What, then, are the practical obstacles to attaining a musically non-hostile environment? What are the possible solutions? The problem with tapes is that they have to be changed every 30 minutes or so. The difficulty with disks (and tapes and records too) is that I have heard all the ones I have in my possession, over and over again, and it would be nice to listen to new material from time to time. Classical radio supplies variety aplenty, but they can’t be trusted to stick to my beloved composers. Then, too, they are continually talking, and I don’t get off on discussing good music, only the music itself. The classical station in New Orleans offers, would you believe it, plays, ughh, jazz!, seemingly half the time, although I suppose it is actually less than that. When I am in Canada, I tune into the Canadian Broadcasting Corporation (CBC). This station is dedicated to classical music and thus offers jazz only rarely; instead, they are interminably filling the airwaves with discussion. And what verbiage! They are forever offering "arts reports" which most of the time consist of interviews with handicapped native Indian lesbian or other racial ("visible" in Canadian speak) minority sculptors, or some such. If they stand for anything, it is for more government grants to the "arts" (see above), and indeed, for more government involvement in practically everything else. They are staunch supporters of the reigning Liberal government, and the centralized state, reports to the contrary notwithstanding.

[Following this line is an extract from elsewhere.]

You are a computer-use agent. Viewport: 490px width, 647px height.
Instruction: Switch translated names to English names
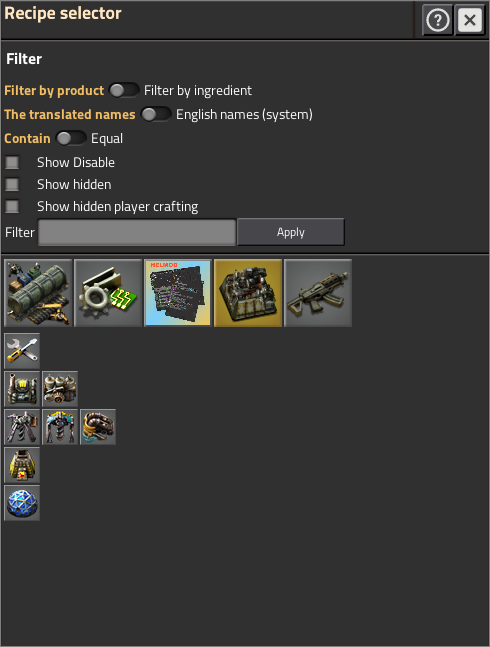[x=156, y=114]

However, the Canadian Media Guild, the union composed of CBC employees, has been on strike — lock out lo these many weeks. The work stoppage has been ongoing ever since I arrived in Vancouver as a refugee from New Orleans. (No, I am not an evacuee, as I managed to escape from Katrina under my own steam. I do not understand why the word "refugee" should apply only to international escapees from natural or man-made tragedies. I took refuge in Vancouver, and will soon be doing the same at the Mises Institute in Auburn AL, from October to mid December.) And what does this radio station play during this labor dispute when the regular workers are no longer on the premises, and the facilities are manned by a skeleton crew of managers? Music!, that’s what. Solid music, glorious music, virtually all of it compatible with my tastes, almost completely uninterrupted by talk. Yes, during the day there are five minutes of news hourly, but I write mostly at night in any case, and when not, these newscasts are perfect breaks for me. No reports on the doings of homosexual artists. No discussions of poetry written by female minority members. No whining complaints about limited subsidies (read "welfare") for self-declared artists who have never earned an honest penny from their "art" in the private sector from a willing buyer. No calls for more socialism. Just glorious practically non-stop wall-to-wall baroque and classical music. They don’t even announce the pieces, nor give the composers’ names. Heroic!

The entire idea of the CBC is unknown to Americans (except perhaps to those who live right on the border of the two countries.) This is a television and radio broadcasting company operated as if it were completely owned by the government of Canada. It is as philosophically independent of the Canadian government as is the Royal Canadian Mounted Police, the Post Office or Air Canada, the airline run by the Canadian government, claims to the contrary of "independence" notwithstanding. This is no less than a national disgrace for a country such as Canada that thinks of itself as free.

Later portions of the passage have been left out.